Part of the series’ problem right out the starting gate is that Arnett’s boorish, self-absorbed former sitcom star feels like little more than an equine version of a character he’s played a dozen times, most effectively in “Arrested Development.” – Brian Lowry, Variety

BoJack hits funny bones hardest when it loads up on background gags–for example, the fact every character has a terrible ringtone provides surprisingly rich humor as the six episodes advance. – Kyle Anderson, Entertainment Weekly (via Metacritic)

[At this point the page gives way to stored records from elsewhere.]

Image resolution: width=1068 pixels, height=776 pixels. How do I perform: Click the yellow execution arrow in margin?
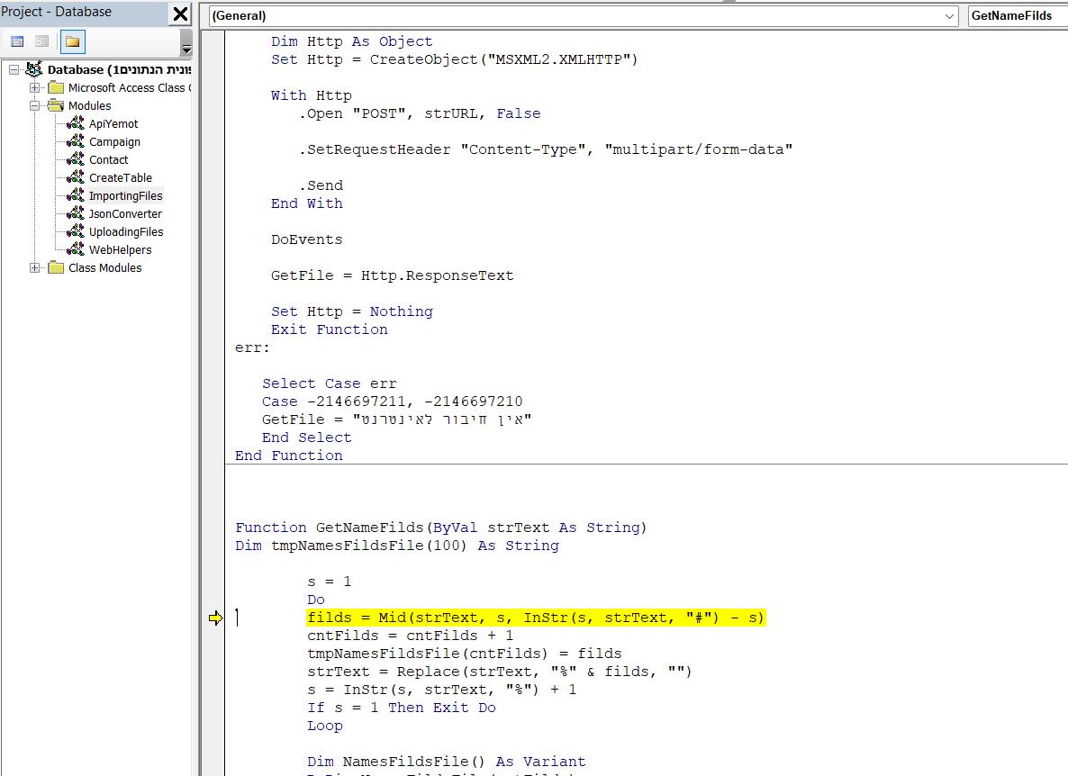tap(215, 618)
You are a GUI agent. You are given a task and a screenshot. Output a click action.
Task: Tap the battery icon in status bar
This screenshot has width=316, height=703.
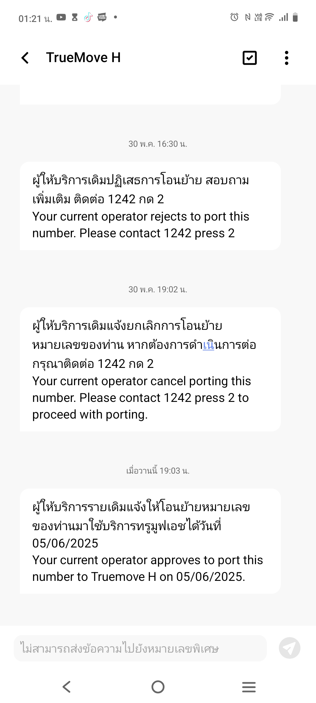295,17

All of the setups are promising, and there’s nothing really wrong with the idea of repurposing the has-been-sitcom-star template by making the lead character a horse. What’s wrong is that it’s not well written. You get the sense that Bob-Waksberg figured just taking a well-worn premise and populating it with animated animals is somehow funny enough to sustain us for 12 episodes. – David Wiegand, San Francisco Chronicle

Arnett plays a washed-up ‘90s TV star — a man with a horse’s head — in this bizarre, Seth MacFarlane-like show that seems to have stemmed from a trippy night on ‘shrooms. In the words of Nancy Reagan, just say no. – Lori Racki, Chicago Sun-Times

In defense of a show that I have not watched and am excited for based on the cast and premise alone, judging any series on its first season has become a futile exercise. Think back to the first seasons of the two greatest animated series ever created – The Simpsons and South Park – and they’re both trash in comparison to the show’s best years and episodes. Not all animated series can be as explosive and awesome as Archer from Day One, but even that show didn’t have universal praise in the beginning.

Meanwhile, Netflix users, apparently oblivious to the definition of “review” having to do with actually watching something, are already weighing in with their own ratings, and it seems to be a mix of positive…

… downright paranoid and just plain pissy.

Again, BoJack Horseman debuts on Friday, August 22 and, like all Netflix original series, will be available in its entirety. It’s certainly not going to be everybody’s cup of tea, but when your trailer starts out with Air Bud International Airport, you’ve earned a three-episode grace period from this guy.